4/ Testing the Functionality of SRSF1-shRNAs in Human Cells and Mouse Brains

scAAV plasmids co-expressing GFP and SRSF1 shRNA 6, 9 or 10 were co-transfected with either sense or antisense C9ORF72-repeat reporter constructs expressing V5-tagged sense or antisense dipeptide repeat proteins (DPRs) in all frames in a repeat-associated non-AUG (RAN) translation manner. Western immunoblotting shows that all 3 shRNAs lead to efficient depletion of SRSF1 and inhibition of the RAN translation of V5-tagged DPRs.

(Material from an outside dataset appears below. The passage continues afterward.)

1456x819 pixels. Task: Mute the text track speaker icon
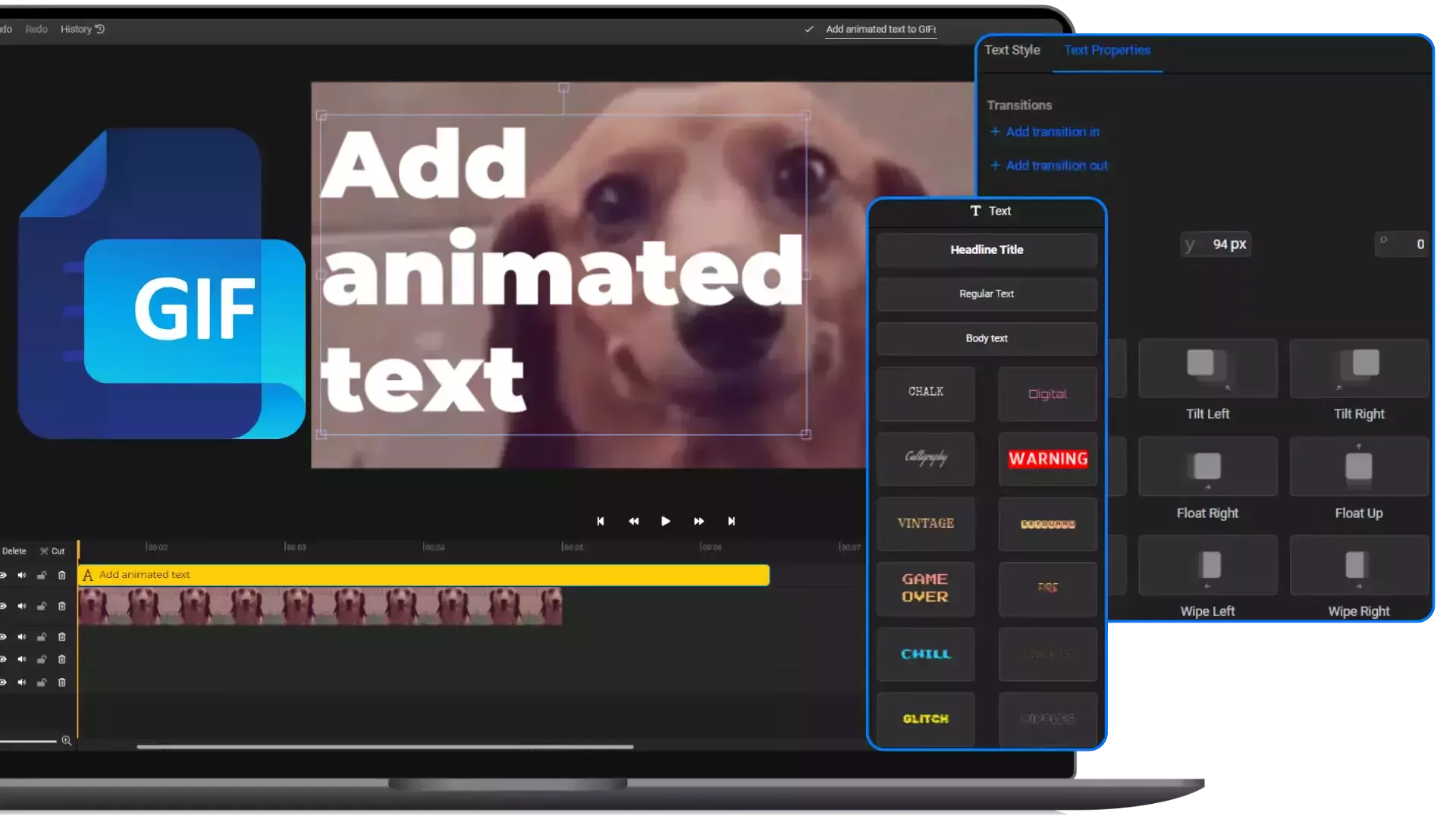pos(22,576)
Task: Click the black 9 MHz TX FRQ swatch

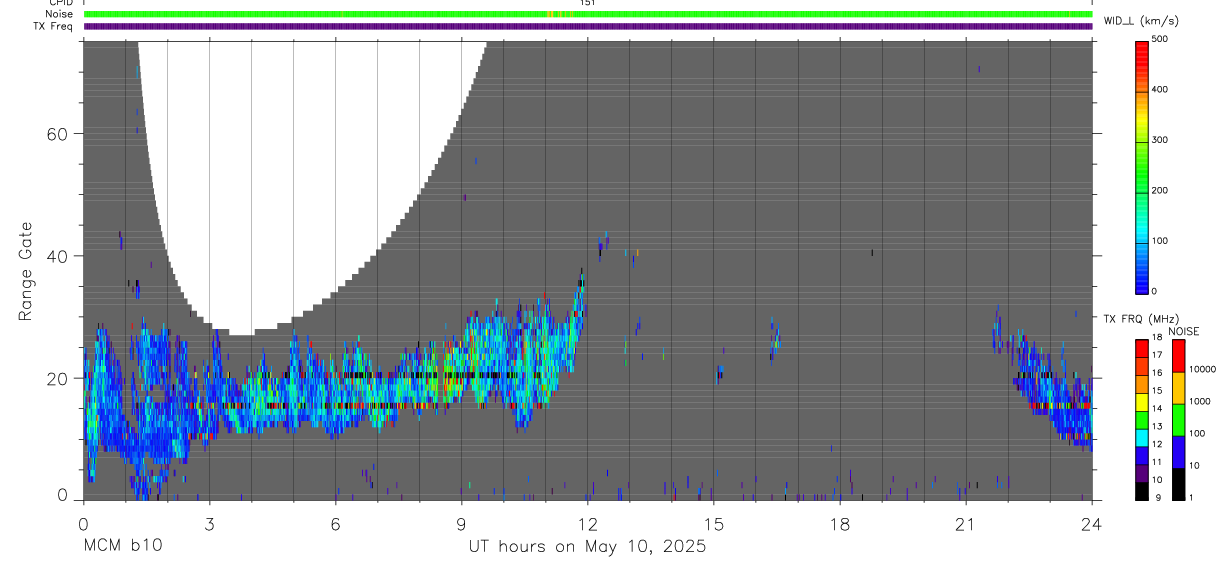Action: [x=1143, y=490]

SRSF1-shRNA10 was selected for viral production and further experiments in mice as it has the lowest POTS score and predicted genome-wide off-target effect in both mouse and human.

Example 3

scAAV SRSF1-shRNA, CPP1 and CPP2 inhibits the production of sense DPRs and rescue the DPR-associated cytotoxicity in a human cell model of C9ORF72-ALS/FTD. Human HEK293T cells were co-transfected with sense G4C2×45 C9ORF72-repeat plasmid expressing sense V5-tagged dipeptide-repeat protein (DPRs) in a RAN translation manner and scAAV plasmids expressing SRSF1-shRNA10 or 2 different cell permeable peptides (CPP1: SRSF1 aa89-120 CPP (SEQ ID NO 59) and CPP2: SRSF1 aa132-144 CPP (SEQ ID NO 75)). We tested potential expression under mammalian ubiquitous RNA polymerase II (CBh) or RNA polymerase Ill (H1) promoters. As shown in FIG. 9A Western blots show depletion of SRSF1 and inhibition of the RAN translation of sense DPRs upon co-transfection with scAAV SRSF1-shRNA10_GFP, H1-CPP1_GFP and H1-CPP2_GFP, but not when CPPs transcription is driven the RNAPII promoter. SRSF1 and DPRs expression levels are quantified in triplicate biological experiments in FIGS. 9B and 9C respectively (Bar charts shows mean±SEM; 1-way ANOVA; NS: non-significant, ****: p<0.0001). FIG. 9D depicts MTT cell proliferation assays in biological triplicates showing that scAAV SRSF1-shRNA10_GFP, H1-CPP1_GFP and H1-CPP2_GFP alleviates the cytotoxicity mediated by the expression of DPRs, but not when CPPs transcription is driven the RNAPII promoter. Bar charts shows mean±SEM; 1-way ANOVA; NS: non-significant, ****: p<0.0001.

Example 4

scAAV SRSF1-shRNA, CPP1 and CPP2 inhibits the production of antisense DPRs and rescue the DPR-associated cytotoxicity in a human cell model of C9ORF72-ALS/FTD. Human HEK293T cells were co-transfected with antisense G2C4×43 C9ORF72-repeat plasmid expressing antisense V5-tagged dipeptide-repeat protein (DPRs) in a RAN translation manner and scAAV plasmids expressing SRSF1-shRNA10 or 2 different cell permeable peptides (CPP1: SRSF1 aa89-120 CPP (SEQ ID NO 59) and CPP2: SRSF1 aa132-144 CPP (SEQ ID NO 75)). We tested potential expression under mammalian ubiquitous RNA polymerase II (CBh) or RNA polymerase Ill (H1) promoters. FIG. 10A Western blots show depletion of SRSF1 and inhibition of the RAN translation of antisense DPRs upon co-transfection with scAAV SRSF1-shRNA10_GFP, H1-CPP1_GFP and H1-CPP2_GFP, but not when CPPs transcription is driven the RNAPII promoter. SRSF1 and DPRs expression levels are quantified in triplicate biological experiments in FIGS. 10B and 10C respectively (Bar charts shows mean±SEM; 1-way ANOVA; NS: non-significant, ****: p<0.0001). Note that there is no expression of CPP1 or CPP2 from the protein-coding CBh promoter. FIG. 10D depicts MTT cell proliferation assays in biological triplicates showing that scAAV SRSF1-shRNA10_GFP, H1-CPP1_GFP and H1-CPP2_GFP alleviates the cytotoxicity mediated by the expression of DPRs, but not when CPPs transcription is driven the RNAPII promoter. Bar charts shows mean±SEM; 1-way ANOVA; NS: non-significant, ****: p<0.0001.

Example 5

The data for SRSF1-shRNA (FIGS. 12A-B) shows that the svAAV9-SRSF1-shRNA10 virus leads to inhibition of the DPRs in mouse brains and complements the data showing that it leads to SRSF1 depletion in mouse brains.

Example 6

The data shows that the scAAV9 virus expressing CPP1 or CPP2 and co-expressing GFP efficiently transduced neuronal and glial cells in mouse brains (FIG. 13) and leads to DPR inhibition (FIGS. 14A-14B).